Task brief -
Reproduce the text lines of the records below verbatim, leaving out the pictures.
+ + + + +
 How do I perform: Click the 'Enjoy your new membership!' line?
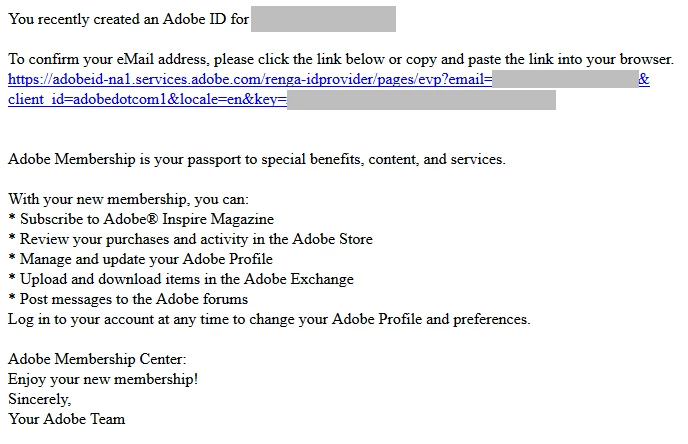click(103, 379)
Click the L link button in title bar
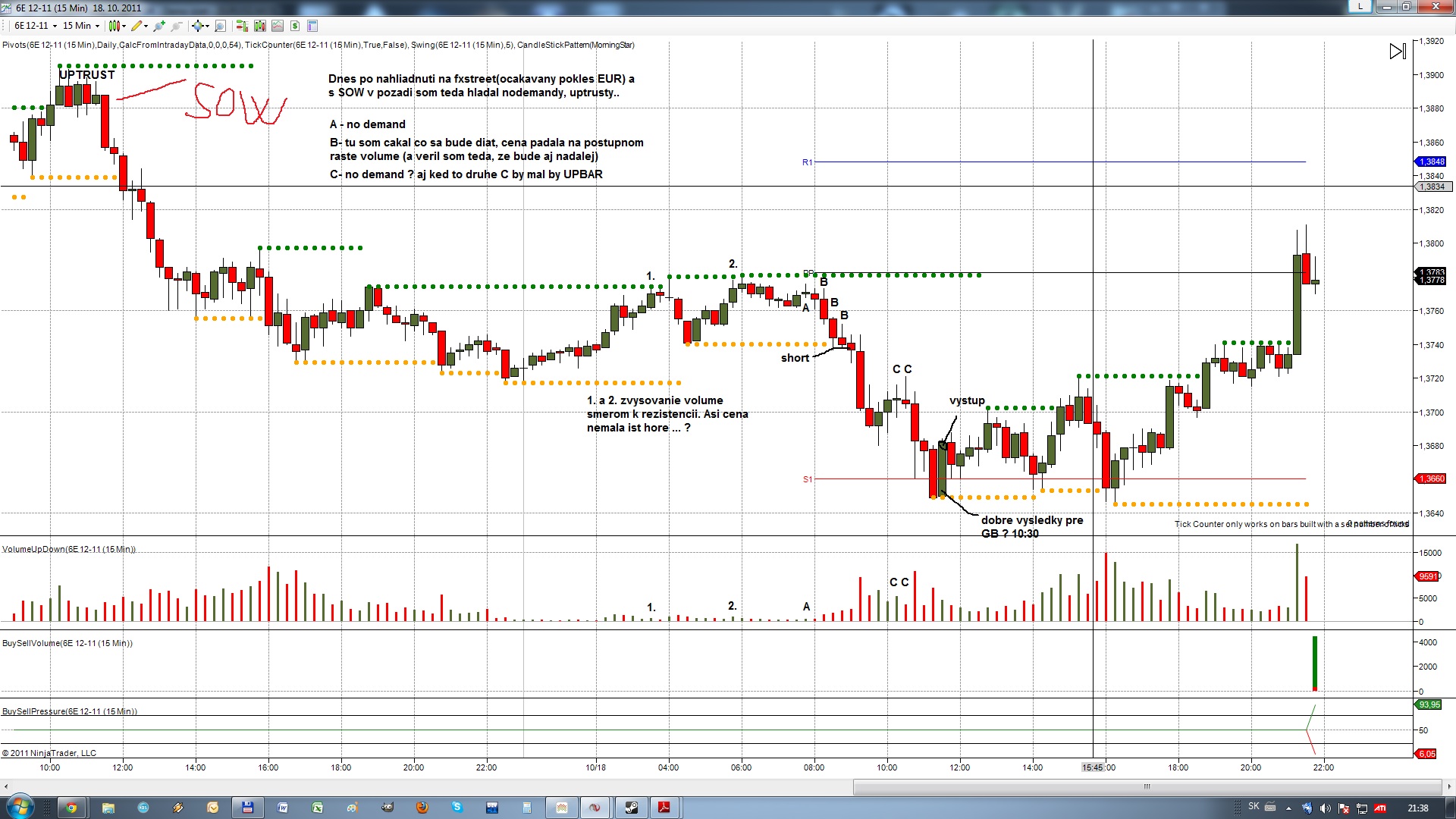Image resolution: width=1456 pixels, height=819 pixels. click(x=1360, y=6)
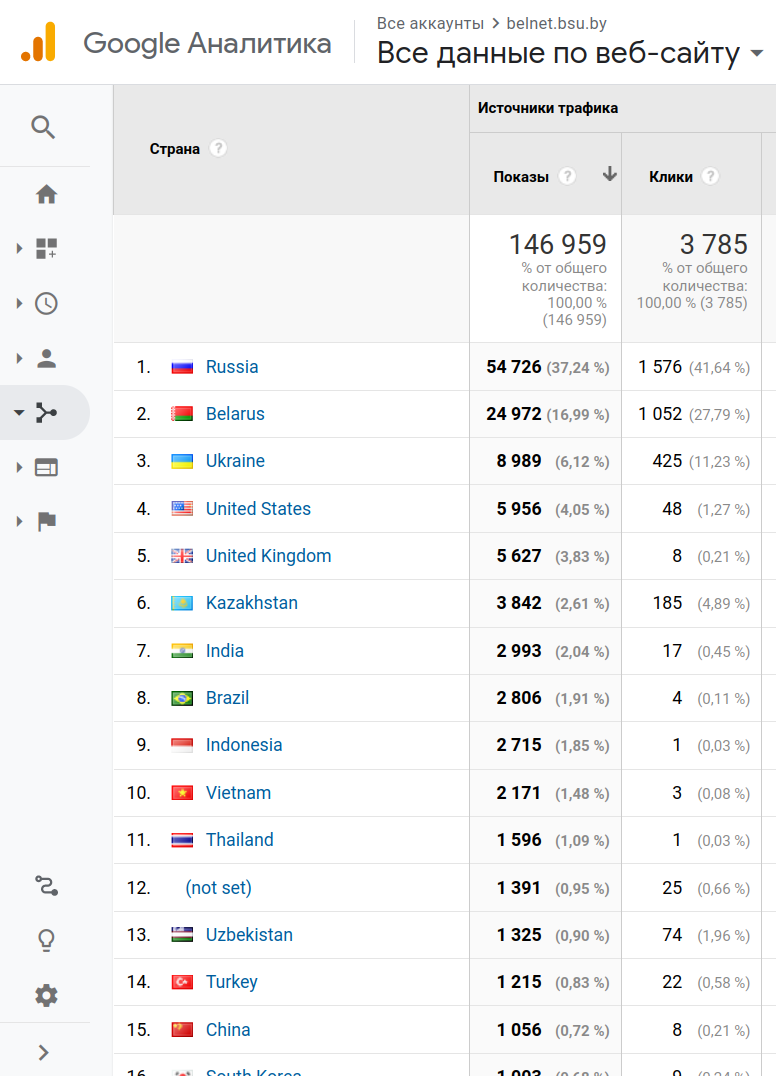Screen dimensions: 776x1076
Task: Expand the sidebar with bottom chevron
Action: pyautogui.click(x=44, y=1051)
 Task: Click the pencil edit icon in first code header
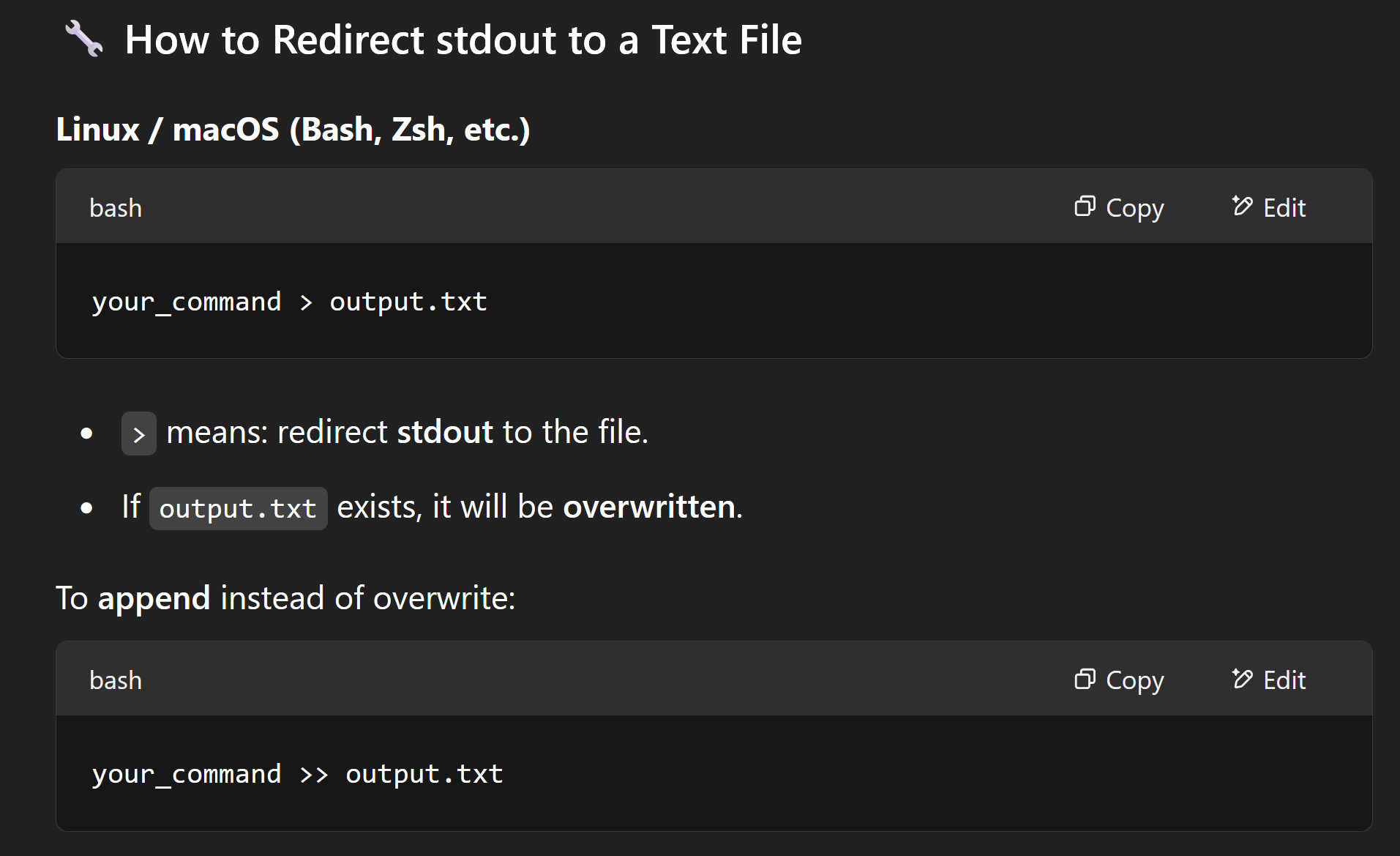pyautogui.click(x=1242, y=206)
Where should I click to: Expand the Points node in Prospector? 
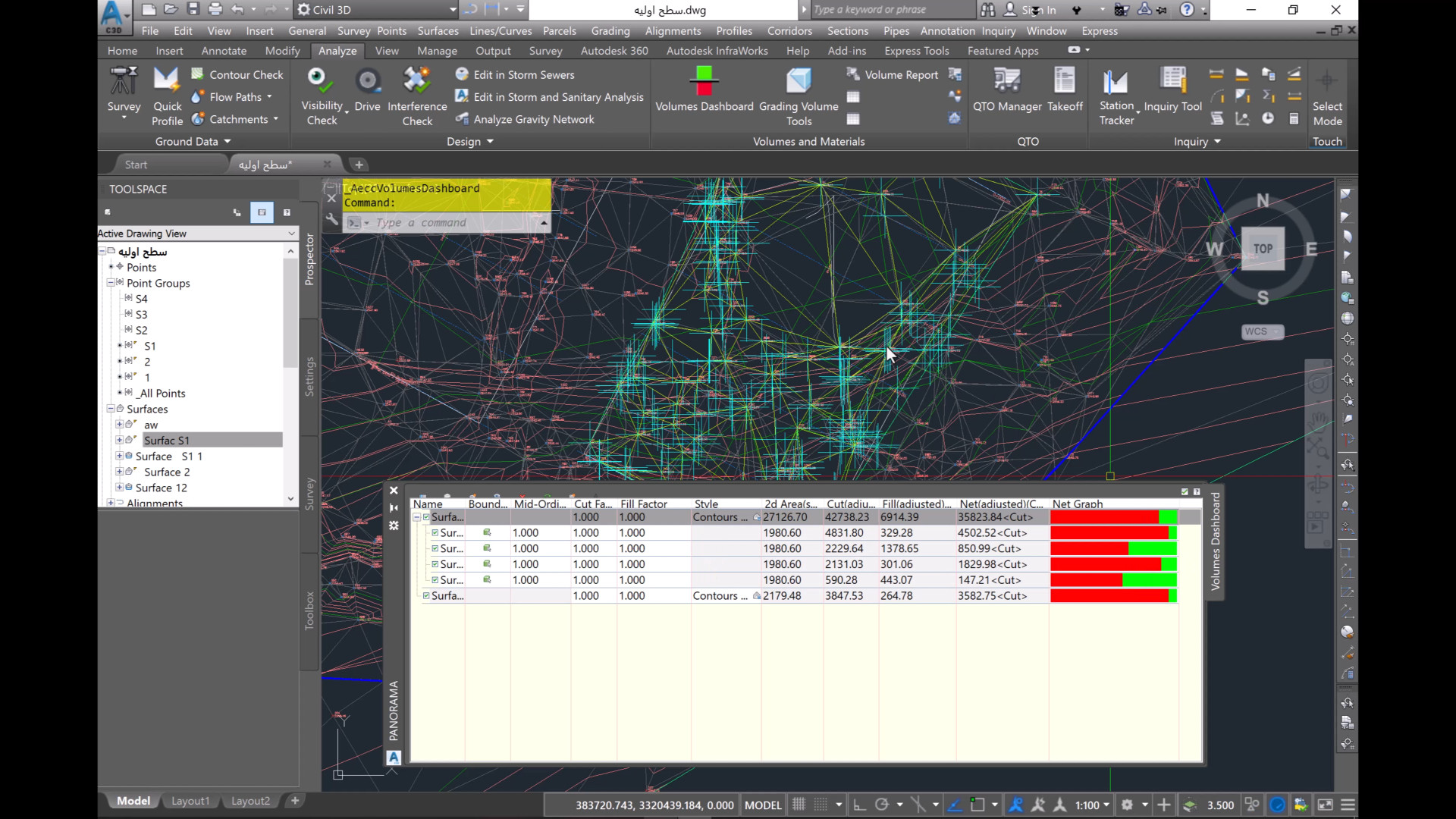[x=111, y=267]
+ + + + +
Answer to this task -
 How do I perform: Click the 'Enjoy your new membership!' line?
click(103, 379)
Click the L link button in title bar
Image resolution: width=1456 pixels, height=819 pixels. click(x=1360, y=6)
Screen dimensions: 776x1076
Task: Expand the sidebar with bottom chevron
Action: pyautogui.click(x=44, y=1051)
 Task: Click the pencil edit icon in first code header
pyautogui.click(x=1242, y=206)
Where should I click to: Expand the Points node in Prospector? 
[x=111, y=267]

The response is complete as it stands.